Sans le soutien diplomatique de leur pays d’origine, les plus qualifiés des candidats n’ont aucune chance, à ce niveau. A noter que les Suisses sont ici bien mieux dotés que chez les «Professionnals».
Les noms les plus connus: Nicolas Michel (conseiller juridique des Nations Unies), Adolf Ogi (conseiller spécial pour le sport, au service du développement et de la paix) ou Carla Del Ponte (procureure générale du Tribunal pénal international pour l’ex-Yougoslavie)
La liste de ces hauts fonctionnaires montre que les Suisses sont les bienvenus dans les organisations internationales.

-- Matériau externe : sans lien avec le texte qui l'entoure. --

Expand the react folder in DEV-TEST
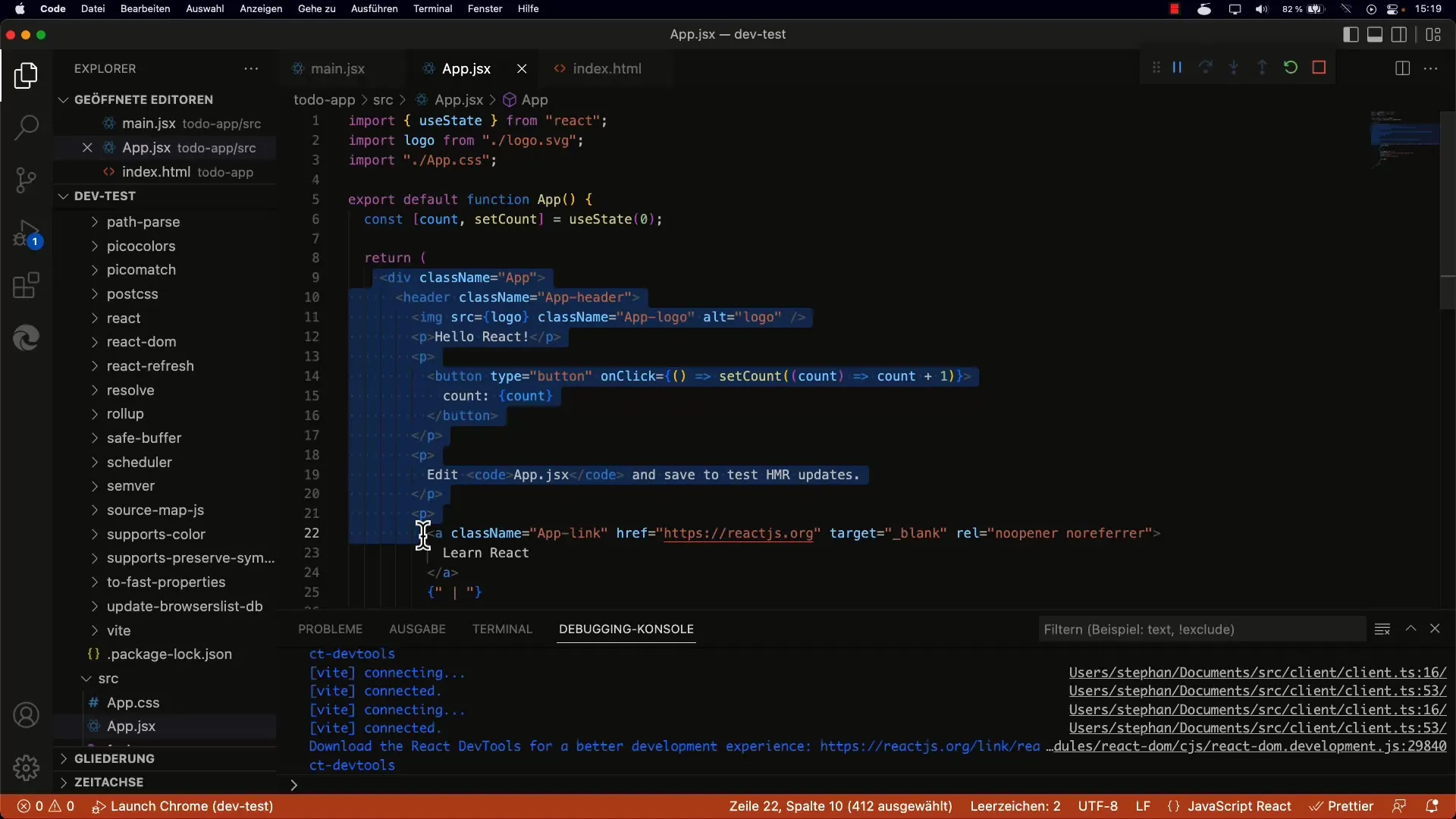 coord(123,317)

La neutralité est assurément un «plus»: les Helvètes sont dédouanés du soupçon de vouloir servir tel ou tel groupe.
Mais il est vrai aussi qu’aucune organisation internationale ne se contente d’attendre les candidats helvétiques… le réservoir d’employés potentiels recouvre le monde entier, et est donc pratiquement inépuisable!
swissinfo, basé sur un article précédemment publié dans la NZZ.
(Traduction et adaptation Ariane Gigon Bormann)
La Suisse compte moins de collaborateurs qualifiés dans les organisations internationales que ne le permettraient les contributions qu’elle verse.
En 2001, la Suisse a versé au total 443,3 millions de francs aux organisations internationales. (seuls onze Etats versent davantage que la Suisse).
Dans la catégorie «Professionals», seuls 754 Suisses sont recensés dans les 120 organisations internationales, soit 1,8% du personnel qualifié de ces institutions.
Exemples de critères pour le recrutement 2007 de l’ONU en classe dite «P2 » (ou «classe du début»):
Les candidats…
– ne doivent pas être agés de plus de 32 ans au 31 décembre 2007.
– doivent avoir au moins un premier diplôme universitaire dans un des groupes professionnels ci-après : Affaires juridiques, Économie, Gestion des bibliothèques et de l’information, Producteur radio (Arabe et Espagnol), Sécurité, Statistiques
– doivent parler et écrire couramment l’anglais ou le français.